**WHAT THE TASK ASKS:** Copy out the listing below line for line, changing nothing.

**INPUT:**
>> start

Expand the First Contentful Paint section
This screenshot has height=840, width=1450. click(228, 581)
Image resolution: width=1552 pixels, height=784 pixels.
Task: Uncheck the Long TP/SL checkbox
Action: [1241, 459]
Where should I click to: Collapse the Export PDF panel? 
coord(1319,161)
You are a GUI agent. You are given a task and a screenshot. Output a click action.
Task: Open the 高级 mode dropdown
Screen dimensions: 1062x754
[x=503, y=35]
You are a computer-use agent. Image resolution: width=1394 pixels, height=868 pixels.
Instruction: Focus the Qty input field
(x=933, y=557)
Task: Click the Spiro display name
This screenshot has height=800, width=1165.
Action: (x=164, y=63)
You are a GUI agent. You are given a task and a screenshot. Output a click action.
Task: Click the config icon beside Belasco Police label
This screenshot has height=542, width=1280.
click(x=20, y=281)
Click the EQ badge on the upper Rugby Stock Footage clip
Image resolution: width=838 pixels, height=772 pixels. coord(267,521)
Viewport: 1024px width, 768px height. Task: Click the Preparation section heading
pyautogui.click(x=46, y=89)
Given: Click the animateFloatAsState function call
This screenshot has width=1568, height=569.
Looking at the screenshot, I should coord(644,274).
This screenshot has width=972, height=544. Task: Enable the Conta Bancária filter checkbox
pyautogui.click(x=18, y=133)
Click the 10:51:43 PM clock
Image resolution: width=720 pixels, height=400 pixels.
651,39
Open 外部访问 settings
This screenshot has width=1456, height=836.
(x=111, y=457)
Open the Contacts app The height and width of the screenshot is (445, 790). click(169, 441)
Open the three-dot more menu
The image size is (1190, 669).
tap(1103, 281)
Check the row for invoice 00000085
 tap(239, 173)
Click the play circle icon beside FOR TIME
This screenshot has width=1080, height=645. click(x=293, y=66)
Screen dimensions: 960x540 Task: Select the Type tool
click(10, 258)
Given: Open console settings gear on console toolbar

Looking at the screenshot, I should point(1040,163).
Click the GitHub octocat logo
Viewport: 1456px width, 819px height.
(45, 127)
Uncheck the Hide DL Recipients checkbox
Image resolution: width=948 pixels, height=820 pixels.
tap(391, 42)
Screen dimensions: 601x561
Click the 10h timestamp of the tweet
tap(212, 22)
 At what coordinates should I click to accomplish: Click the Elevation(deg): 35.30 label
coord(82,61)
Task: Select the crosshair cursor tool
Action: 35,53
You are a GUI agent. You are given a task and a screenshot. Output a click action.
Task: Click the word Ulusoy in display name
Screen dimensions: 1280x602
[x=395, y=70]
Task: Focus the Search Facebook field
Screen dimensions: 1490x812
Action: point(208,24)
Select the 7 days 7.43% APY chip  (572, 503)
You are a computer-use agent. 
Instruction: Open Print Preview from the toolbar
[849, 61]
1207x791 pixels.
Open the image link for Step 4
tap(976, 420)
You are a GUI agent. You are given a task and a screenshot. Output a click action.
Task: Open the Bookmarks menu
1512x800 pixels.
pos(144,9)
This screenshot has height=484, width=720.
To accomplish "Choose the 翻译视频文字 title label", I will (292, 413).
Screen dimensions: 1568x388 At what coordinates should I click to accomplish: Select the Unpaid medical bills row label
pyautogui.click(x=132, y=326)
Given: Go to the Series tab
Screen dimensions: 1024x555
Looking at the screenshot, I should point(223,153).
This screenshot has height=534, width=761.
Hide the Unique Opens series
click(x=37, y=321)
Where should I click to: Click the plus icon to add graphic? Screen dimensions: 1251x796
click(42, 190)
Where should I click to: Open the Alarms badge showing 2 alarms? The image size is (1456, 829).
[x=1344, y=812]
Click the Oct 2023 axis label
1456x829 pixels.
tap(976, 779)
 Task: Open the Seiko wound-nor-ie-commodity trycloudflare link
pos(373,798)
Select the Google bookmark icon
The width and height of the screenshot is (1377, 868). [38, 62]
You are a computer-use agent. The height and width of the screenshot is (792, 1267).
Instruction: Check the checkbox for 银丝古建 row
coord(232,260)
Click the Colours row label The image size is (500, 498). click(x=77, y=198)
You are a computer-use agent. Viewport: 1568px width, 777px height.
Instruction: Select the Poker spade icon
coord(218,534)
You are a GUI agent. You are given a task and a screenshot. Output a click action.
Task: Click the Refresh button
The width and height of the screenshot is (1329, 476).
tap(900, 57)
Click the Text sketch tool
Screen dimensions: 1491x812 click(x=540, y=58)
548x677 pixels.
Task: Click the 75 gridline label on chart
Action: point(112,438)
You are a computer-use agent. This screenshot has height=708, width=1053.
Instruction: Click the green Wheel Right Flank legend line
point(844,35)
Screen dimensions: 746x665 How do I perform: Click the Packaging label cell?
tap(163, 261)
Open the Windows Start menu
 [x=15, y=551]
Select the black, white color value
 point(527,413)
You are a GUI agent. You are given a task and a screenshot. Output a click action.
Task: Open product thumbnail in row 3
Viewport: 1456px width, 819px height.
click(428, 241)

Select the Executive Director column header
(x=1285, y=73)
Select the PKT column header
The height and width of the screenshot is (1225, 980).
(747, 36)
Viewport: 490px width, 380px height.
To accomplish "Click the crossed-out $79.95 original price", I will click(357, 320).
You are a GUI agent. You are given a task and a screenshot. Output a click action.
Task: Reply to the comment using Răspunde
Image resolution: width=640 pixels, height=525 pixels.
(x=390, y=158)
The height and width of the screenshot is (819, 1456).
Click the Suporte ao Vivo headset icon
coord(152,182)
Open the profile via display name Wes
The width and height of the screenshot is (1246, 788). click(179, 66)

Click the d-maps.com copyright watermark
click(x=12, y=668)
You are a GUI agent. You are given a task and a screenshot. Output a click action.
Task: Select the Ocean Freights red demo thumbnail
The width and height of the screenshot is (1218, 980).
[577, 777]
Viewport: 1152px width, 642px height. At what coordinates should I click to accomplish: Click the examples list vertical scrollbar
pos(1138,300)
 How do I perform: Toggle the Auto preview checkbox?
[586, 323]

>> end

**TASK OUTPUT:**
Expand the First Contentful Paint section
This screenshot has height=840, width=1450. click(228, 581)
Image resolution: width=1552 pixels, height=784 pixels.
Task: Uncheck the Long TP/SL checkbox
Action: [1241, 459]
Where should I click to: Collapse the Export PDF panel? 
coord(1319,161)
You are a GUI agent. You are given a task and a screenshot. Output a click action.
Task: Open the 高级 mode dropdown
Screen dimensions: 1062x754
[x=503, y=35]
You are a computer-use agent. Image resolution: width=1394 pixels, height=868 pixels.
Instruction: Focus the Qty input field
(x=933, y=557)
Task: Click the Spiro display name
This screenshot has height=800, width=1165.
Action: (x=164, y=63)
You are a GUI agent. You are given a task and a screenshot. Output a click action.
Task: Click the config icon beside Belasco Police label
This screenshot has height=542, width=1280.
click(x=20, y=281)
Click the EQ badge on the upper Rugby Stock Footage clip
Image resolution: width=838 pixels, height=772 pixels. coord(267,521)
Viewport: 1024px width, 768px height. Task: Click the Preparation section heading
pyautogui.click(x=46, y=89)
Given: Click the animateFloatAsState function call
This screenshot has width=1568, height=569.
Looking at the screenshot, I should coord(644,274).
This screenshot has width=972, height=544. Task: Enable the Conta Bancária filter checkbox
pyautogui.click(x=18, y=133)
Click the 10:51:43 PM clock
Image resolution: width=720 pixels, height=400 pixels.
651,39
Open 外部访问 settings
This screenshot has width=1456, height=836.
(x=111, y=457)
Open the Contacts app The height and width of the screenshot is (445, 790). click(169, 441)
Open the three-dot more menu
The image size is (1190, 669).
tap(1103, 281)
Check the row for invoice 00000085
 tap(239, 173)
Click the play circle icon beside FOR TIME
This screenshot has width=1080, height=645. click(x=293, y=66)
Screen dimensions: 960x540 Task: Select the Type tool
click(10, 258)
Given: Open console settings gear on console toolbar

Looking at the screenshot, I should point(1040,163).
Click the GitHub octocat logo
Viewport: 1456px width, 819px height.
(45, 127)
Uncheck the Hide DL Recipients checkbox
Image resolution: width=948 pixels, height=820 pixels.
tap(391, 42)
Screen dimensions: 601x561
Click the 10h timestamp of the tweet
tap(212, 22)
 At what coordinates should I click to accomplish: Click the Elevation(deg): 35.30 label
coord(82,61)
Task: Select the crosshair cursor tool
Action: 35,53
You are a GUI agent. You are given a task and a screenshot. Output a click action.
Task: Click the word Ulusoy in display name
Screen dimensions: 1280x602
[x=395, y=70]
Task: Focus the Search Facebook field
Screen dimensions: 1490x812
Action: point(208,24)
Select the 7 days 7.43% APY chip  (572, 503)
You are a computer-use agent. 
Instruction: Open Print Preview from the toolbar
[849, 61]
1207x791 pixels.
Open the image link for Step 4
tap(976, 420)
You are a GUI agent. You are given a task and a screenshot. Output a click action.
Task: Open the Bookmarks menu
1512x800 pixels.
pos(144,9)
This screenshot has height=484, width=720.
To accomplish "Choose the 翻译视频文字 title label", I will (292, 413).
Screen dimensions: 1568x388 At what coordinates should I click to accomplish: Select the Unpaid medical bills row label
pyautogui.click(x=132, y=326)
Given: Go to the Series tab
Screen dimensions: 1024x555
Looking at the screenshot, I should point(223,153).
This screenshot has height=534, width=761.
Hide the Unique Opens series
click(x=37, y=321)
Where should I click to: Click the plus icon to add graphic? Screen dimensions: 1251x796
click(42, 190)
Where should I click to: Open the Alarms badge showing 2 alarms? The image size is (1456, 829).
[x=1344, y=812]
Click the Oct 2023 axis label
1456x829 pixels.
tap(976, 779)
 Task: Open the Seiko wound-nor-ie-commodity trycloudflare link
pos(373,798)
Select the Google bookmark icon
The width and height of the screenshot is (1377, 868). [38, 62]
You are a computer-use agent. The height and width of the screenshot is (792, 1267).
Instruction: Check the checkbox for 银丝古建 row
coord(232,260)
Click the Colours row label The image size is (500, 498). click(x=77, y=198)
You are a computer-use agent. Viewport: 1568px width, 777px height.
Instruction: Select the Poker spade icon
coord(218,534)
You are a GUI agent. You are given a task and a screenshot. Output a click action.
Task: Click the Refresh button
The width and height of the screenshot is (1329, 476).
tap(900, 57)
Click the Text sketch tool
Screen dimensions: 1491x812 click(x=540, y=58)
548x677 pixels.
Task: Click the 75 gridline label on chart
Action: point(112,438)
You are a computer-use agent. This screenshot has height=708, width=1053.
Instruction: Click the green Wheel Right Flank legend line
point(844,35)
Screen dimensions: 746x665 How do I perform: Click the Packaging label cell?
tap(163, 261)
Open the Windows Start menu
 [x=15, y=551]
Select the black, white color value
 point(527,413)
You are a GUI agent. You are given a task and a screenshot. Output a click action.
Task: Open product thumbnail in row 3
Viewport: 1456px width, 819px height.
click(428, 241)

Select the Executive Director column header
(x=1285, y=73)
Select the PKT column header
The height and width of the screenshot is (1225, 980).
(747, 36)
Viewport: 490px width, 380px height.
To accomplish "Click the crossed-out $79.95 original price", I will click(357, 320).
You are a GUI agent. You are given a task and a screenshot. Output a click action.
Task: Reply to the comment using Răspunde
Image resolution: width=640 pixels, height=525 pixels.
(x=390, y=158)
The height and width of the screenshot is (819, 1456).
Click the Suporte ao Vivo headset icon
coord(152,182)
Open the profile via display name Wes
The width and height of the screenshot is (1246, 788). click(179, 66)

Click the d-maps.com copyright watermark
click(x=12, y=668)
You are a GUI agent. You are given a task and a screenshot. Output a click action.
Task: Select the Ocean Freights red demo thumbnail
The width and height of the screenshot is (1218, 980).
[577, 777]
Viewport: 1152px width, 642px height. At what coordinates should I click to accomplish: Click the examples list vertical scrollbar
pos(1138,300)
 How do I perform: Toggle the Auto preview checkbox?
[586, 323]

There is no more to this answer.